Items from a data source

########################################

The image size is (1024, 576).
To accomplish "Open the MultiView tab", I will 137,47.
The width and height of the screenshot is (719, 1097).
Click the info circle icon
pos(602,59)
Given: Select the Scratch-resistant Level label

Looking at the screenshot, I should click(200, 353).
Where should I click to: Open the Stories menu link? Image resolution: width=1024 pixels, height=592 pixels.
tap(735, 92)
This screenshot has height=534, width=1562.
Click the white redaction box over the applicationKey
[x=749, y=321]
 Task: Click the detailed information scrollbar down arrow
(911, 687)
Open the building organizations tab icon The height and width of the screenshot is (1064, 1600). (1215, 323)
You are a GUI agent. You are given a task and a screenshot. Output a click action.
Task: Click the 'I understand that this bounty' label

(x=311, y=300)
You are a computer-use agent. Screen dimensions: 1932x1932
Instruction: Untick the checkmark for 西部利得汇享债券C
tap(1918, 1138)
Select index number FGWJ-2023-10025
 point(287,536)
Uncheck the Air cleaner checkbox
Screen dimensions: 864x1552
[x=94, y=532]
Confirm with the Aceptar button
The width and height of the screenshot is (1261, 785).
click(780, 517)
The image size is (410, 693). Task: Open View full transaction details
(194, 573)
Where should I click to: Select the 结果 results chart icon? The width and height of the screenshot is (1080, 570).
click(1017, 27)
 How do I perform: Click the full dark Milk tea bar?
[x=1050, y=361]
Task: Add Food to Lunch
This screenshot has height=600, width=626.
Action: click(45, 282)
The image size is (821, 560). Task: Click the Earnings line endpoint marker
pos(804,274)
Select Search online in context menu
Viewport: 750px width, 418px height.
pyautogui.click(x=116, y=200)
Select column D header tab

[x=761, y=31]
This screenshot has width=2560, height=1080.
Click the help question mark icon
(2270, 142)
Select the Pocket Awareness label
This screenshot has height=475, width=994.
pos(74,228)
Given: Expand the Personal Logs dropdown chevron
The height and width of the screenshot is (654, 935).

########################################

| TO BE DONE |
Return the lines of the data above exactly as they appear, everything from the line containing "Task: Add Food to Lunch" down to the line containing "[x=761, y=31]", both included.

| TASK SOLUTION |
Task: Add Food to Lunch
This screenshot has height=600, width=626.
Action: click(45, 282)
The image size is (821, 560). Task: Click the Earnings line endpoint marker
pos(804,274)
Select Search online in context menu
Viewport: 750px width, 418px height.
pyautogui.click(x=116, y=200)
Select column D header tab

[x=761, y=31]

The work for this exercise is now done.